Best practices - AWS Prescriptive Guidance

Best practices

We recommend that you follow storage and technical best practices. These best practices can help you get the most out of your data-centric archicture.

Storage best practices for big data

The following table describes a common best practice to store files for a big data processing load on Amazon S3. The last column is an example of a lifecycle policy that you can set. If Amazon S3 Intelligent-Tiering is enabled (which delivers automatic storage cost savings when data access patterns change automatically), then you don't have to manually set the policy.

Data layer name

Description

Example lifecycle policy strategy

Raw

Contains raw, unprocessed data

Note: For an external data source, the raw data layer is typically a 1:1 copy of the data, but on AWS the data can be partitioned by keys based on AWS Region or date during the ingestion process.

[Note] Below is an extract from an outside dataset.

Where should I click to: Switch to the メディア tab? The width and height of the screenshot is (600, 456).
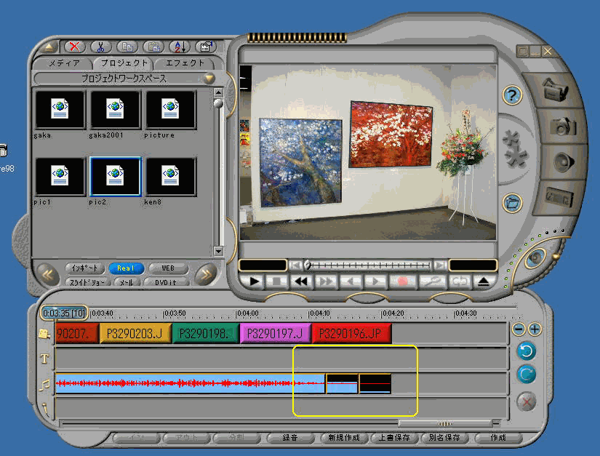pos(64,63)
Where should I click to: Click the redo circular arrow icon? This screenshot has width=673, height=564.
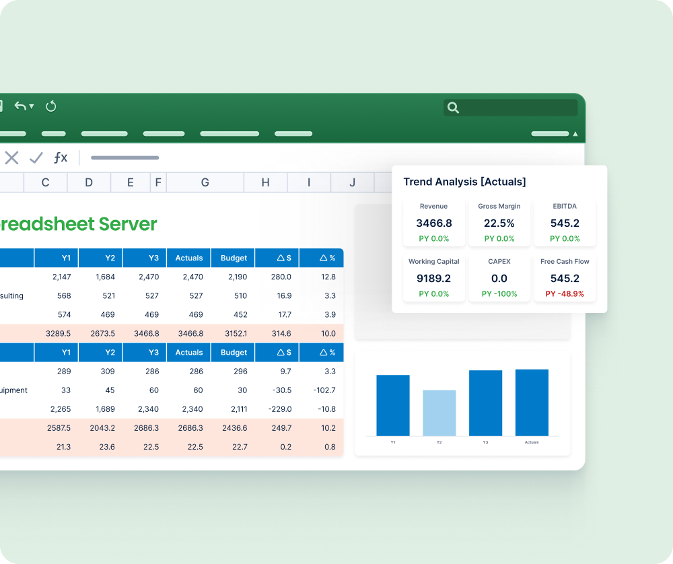pos(50,106)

After one year, move files into the S3 Standard-IA storage class. After two years in S3 Standard-IA, archive the files in Amazon Simple Storage Service Glacier (Amazon S3 Glacier).

Stage

Contains intermediate processed data that's optimized for consumption

Example: CSV to Apache Parquet converted raw files or data transformations

You can delete data after a defined time period or according to your organization's requirements.

You can remove some data derivatives (for example, an Apache Avro transform of an original JSON format) from the data lake after a shorter amount of time (for example, after 90 days).

Analytics

Contains the aggregated data for your specific use cases in a consumption-ready format

Example: Apache Parquet

You can move data to S3 Standard-IA, and then delete the data after a defined time period or according to your organization's requirements.

The following diagram shows an example of a partitioning strategy (corresponding to one S3 folder/prefix) that you can use across all the data layers. We recommend that you choose a partitioning strategy based on how your data is used downstream. For example, if reports are built on your data (where most common queries on the report filter the results based on region and dates), then make sure to include the regions and dates as partitions to improve query performance and runtime.

Partitioning strategy diagram

Technical best practices

Technical best practices depend on the specific AWS services and processing technologies that you use to design your data-centric architecture. However, we recommend that you keep in mind the following best practices. These best practices apply to typical data processing use cases.

Area

Best practice

SQL

Reduce the amount of data that must be queried by projecting attributes on your data. Instead of parsing the entire table, you can use data projection to scan and return only certain required columns in the table.

Avoid large joins if possible because joins between multiple tables can significantly impact performance due to their resource-intensive demands.

Apache Spark

Optimize Spark applications with workload partitioning in AWS Glue (AWS Big Data blog).

Optimize memory management in AWS Glue (AWS Big Data blog).

Database design

Follow the Architecture Best Practices for Databases (AWS Architecture Center).

Data pruning

Use server-side partition pruning with the catalogPartitionPredicate.

Scaling

Understand and implement horizontal scaling.